В низинах, по мокрым местам, вовсю пробивалась молодая трава. Уже опушились листочками смородина и черемуха. Дни стояли игривые по-весеннему. Солнце доедало последний снег по логам и овражкам, округа звенела ручьями, будто кто-то невидимый бегал с огромною связкой ключей.
Стадо коров остановилось щипать в низине первую осочку. Тут отец с сыном простились. Хрисанф Мефодьевич посоветовал батьке не перегружать ношей свои старые плечи, если, мол, рыба здорово станет ловиться — присолить ее следует и припрятать на озере. Потом на коне mожнo съездить и привезти. Отец согласился с ним, и узенькая тропинка увела его скоро за тонкомерный, зеленостволый осинник.
Минула неделя, другая — старик с рыбалки не возвращался. Тревожился сын, тревожились люди. Ходили искать вплоть до озера и, не найдя, решили, что отец Хрисанфа Мефодьевича или утонул, или его медведь заломал. А может, искали плохо, но шибко искать было некому. Подоспела страда — сеяли хлеб, огороды пахали.
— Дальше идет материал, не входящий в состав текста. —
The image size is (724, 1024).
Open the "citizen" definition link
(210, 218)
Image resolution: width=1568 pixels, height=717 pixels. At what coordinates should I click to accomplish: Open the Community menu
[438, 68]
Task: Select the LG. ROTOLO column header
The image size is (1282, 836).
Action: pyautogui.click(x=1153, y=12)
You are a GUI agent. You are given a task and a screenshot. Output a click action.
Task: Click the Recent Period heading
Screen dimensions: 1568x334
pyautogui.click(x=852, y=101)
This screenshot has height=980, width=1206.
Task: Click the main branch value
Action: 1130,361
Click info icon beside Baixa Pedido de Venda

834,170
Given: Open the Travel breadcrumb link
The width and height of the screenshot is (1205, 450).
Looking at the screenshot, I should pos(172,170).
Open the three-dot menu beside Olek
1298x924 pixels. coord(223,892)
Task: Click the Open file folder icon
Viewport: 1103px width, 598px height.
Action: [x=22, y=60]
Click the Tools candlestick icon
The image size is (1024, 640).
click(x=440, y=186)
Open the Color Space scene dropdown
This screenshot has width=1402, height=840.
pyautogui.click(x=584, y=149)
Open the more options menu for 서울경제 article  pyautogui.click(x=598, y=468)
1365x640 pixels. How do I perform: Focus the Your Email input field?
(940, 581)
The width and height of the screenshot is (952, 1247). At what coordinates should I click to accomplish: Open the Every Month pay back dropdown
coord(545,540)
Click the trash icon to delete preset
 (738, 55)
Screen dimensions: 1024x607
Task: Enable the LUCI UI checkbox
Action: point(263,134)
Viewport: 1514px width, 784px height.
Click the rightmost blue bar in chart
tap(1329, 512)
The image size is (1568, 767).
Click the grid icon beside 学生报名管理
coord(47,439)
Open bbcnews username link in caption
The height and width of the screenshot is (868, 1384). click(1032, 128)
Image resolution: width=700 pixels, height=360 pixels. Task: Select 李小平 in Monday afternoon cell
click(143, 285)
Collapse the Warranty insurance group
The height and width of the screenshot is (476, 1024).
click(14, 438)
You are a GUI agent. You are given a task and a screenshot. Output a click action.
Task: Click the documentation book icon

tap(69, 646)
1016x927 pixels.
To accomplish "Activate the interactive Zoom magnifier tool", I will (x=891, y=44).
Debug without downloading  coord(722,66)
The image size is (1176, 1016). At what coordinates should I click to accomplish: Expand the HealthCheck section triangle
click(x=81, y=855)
Хрисанф Мефодьевич сам по себе еще колесил в свободное время, засветло огибал верст по двадцать и тоже отчаялся напасть на след пропавшего отца. Рассуждал, что он и так где-нибудь мог по дороге упасть от слабости, потому что за ним и ранения числились, и контузия, и отравление газами…
Савушкин все пастушил. Весна перешла в лето, траву по окрестностям выбили, и Хрисанф Мефодьевич надумал гнать скот подальше, в вершину речки Березовой.